▶ [ABOUT THIS EXERCISE]: Word for word, reproduce the records, keeping none of the pictures.

<<<<

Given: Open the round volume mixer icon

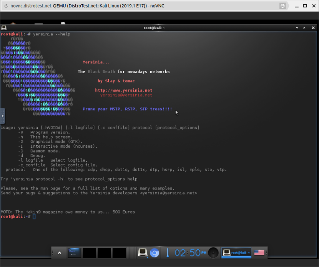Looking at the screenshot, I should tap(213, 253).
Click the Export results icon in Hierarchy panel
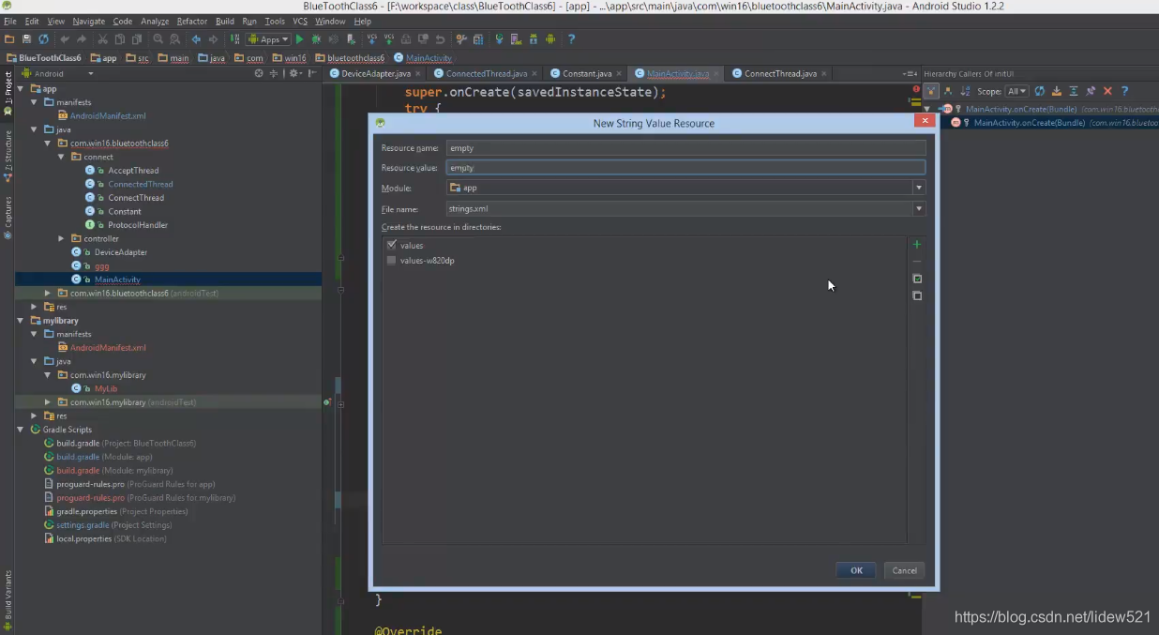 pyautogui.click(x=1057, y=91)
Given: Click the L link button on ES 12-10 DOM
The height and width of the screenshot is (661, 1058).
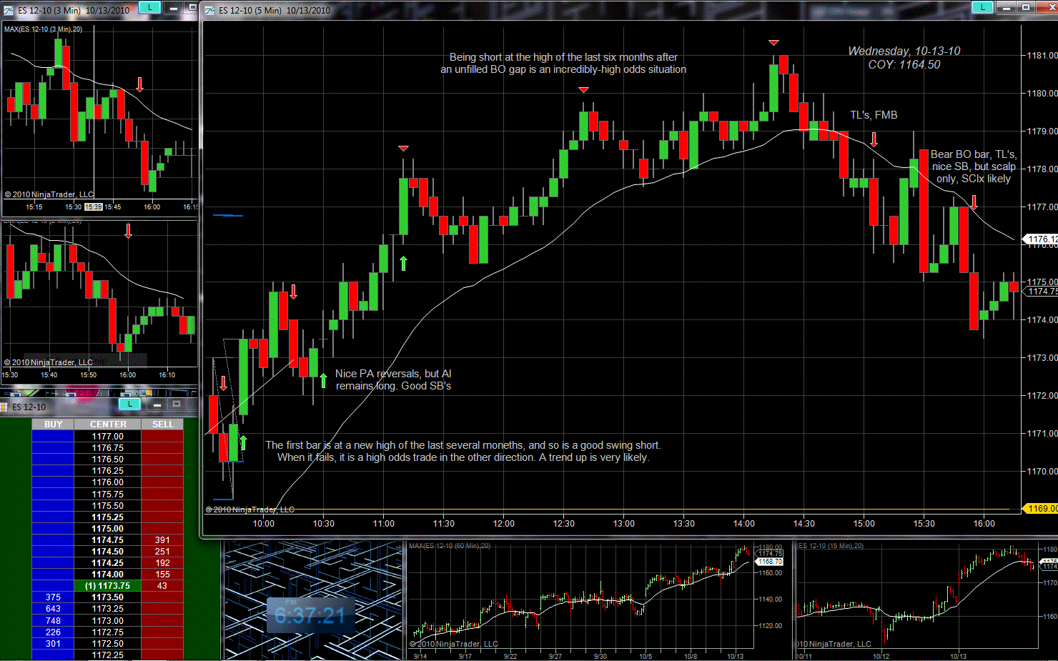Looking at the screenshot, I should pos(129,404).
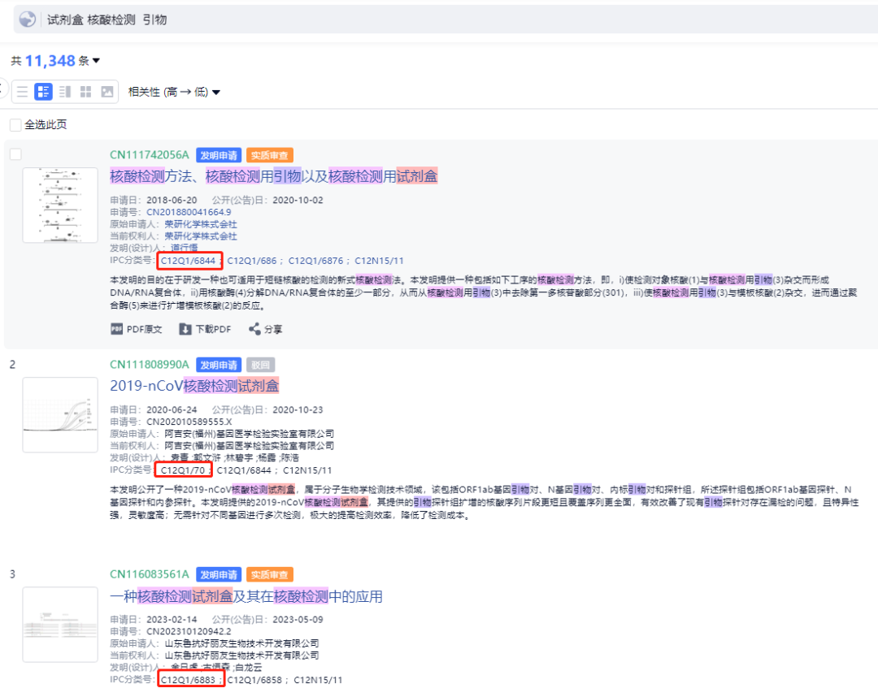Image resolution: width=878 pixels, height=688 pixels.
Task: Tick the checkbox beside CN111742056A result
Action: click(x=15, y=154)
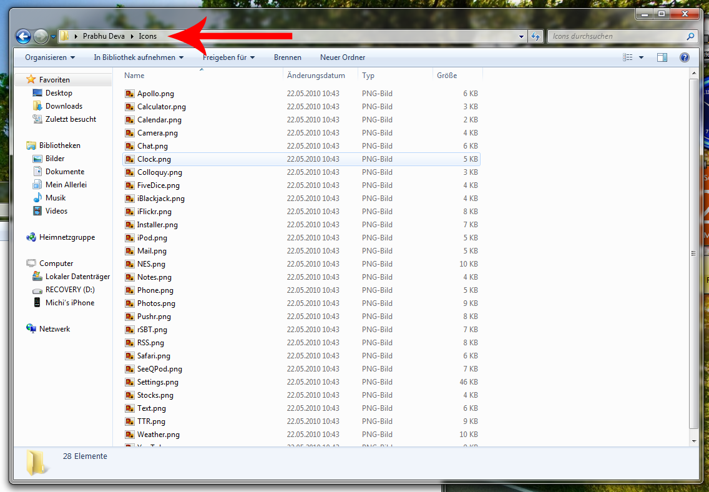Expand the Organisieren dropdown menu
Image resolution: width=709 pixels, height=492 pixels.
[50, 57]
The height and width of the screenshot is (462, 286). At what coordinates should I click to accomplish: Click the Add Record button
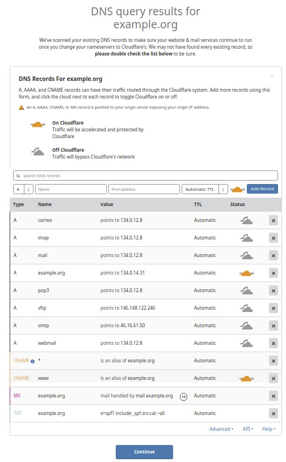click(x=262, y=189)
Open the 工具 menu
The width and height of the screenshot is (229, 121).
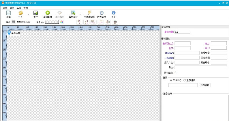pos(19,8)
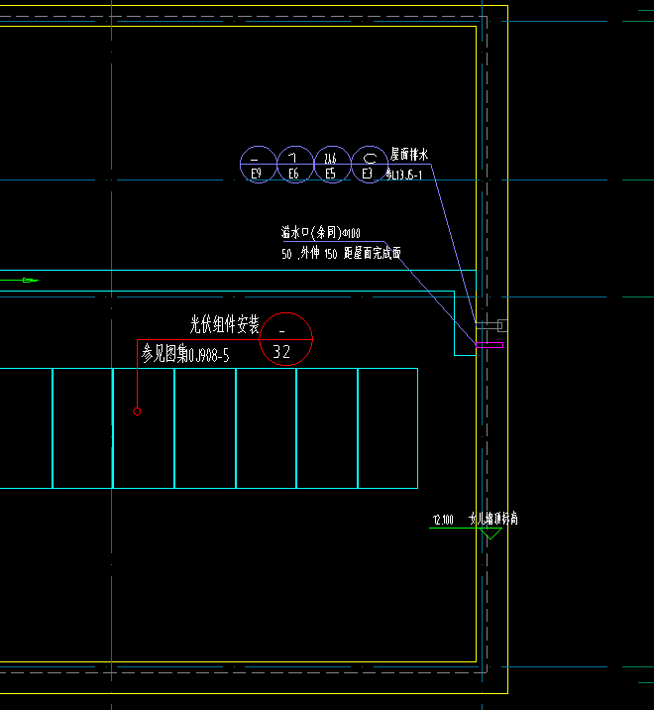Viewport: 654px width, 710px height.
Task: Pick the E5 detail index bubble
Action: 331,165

>>>>

▶ [RESULT]:
Given: Open the round volume mixer icon

Looking at the screenshot, I should tap(213, 253).
Click the Export results icon in Hierarchy panel
 pyautogui.click(x=1057, y=91)
Given: Click the L link button on ES 12-10 DOM
The height and width of the screenshot is (661, 1058).
Looking at the screenshot, I should pos(129,404).
Image resolution: width=878 pixels, height=688 pixels.
Task: Tick the checkbox beside CN111742056A result
Action: click(x=15, y=154)
Expand the Organisieren dropdown menu
Image resolution: width=709 pixels, height=492 pixels.
[50, 57]
The height and width of the screenshot is (462, 286). At what coordinates should I click to accomplish: Click the Add Record button
click(x=262, y=189)
Open the 工具 menu
The width and height of the screenshot is (229, 121).
pos(19,8)
Viewport: 654px width, 710px height.
Task: Pick the E5 detail index bubble
Action: 331,165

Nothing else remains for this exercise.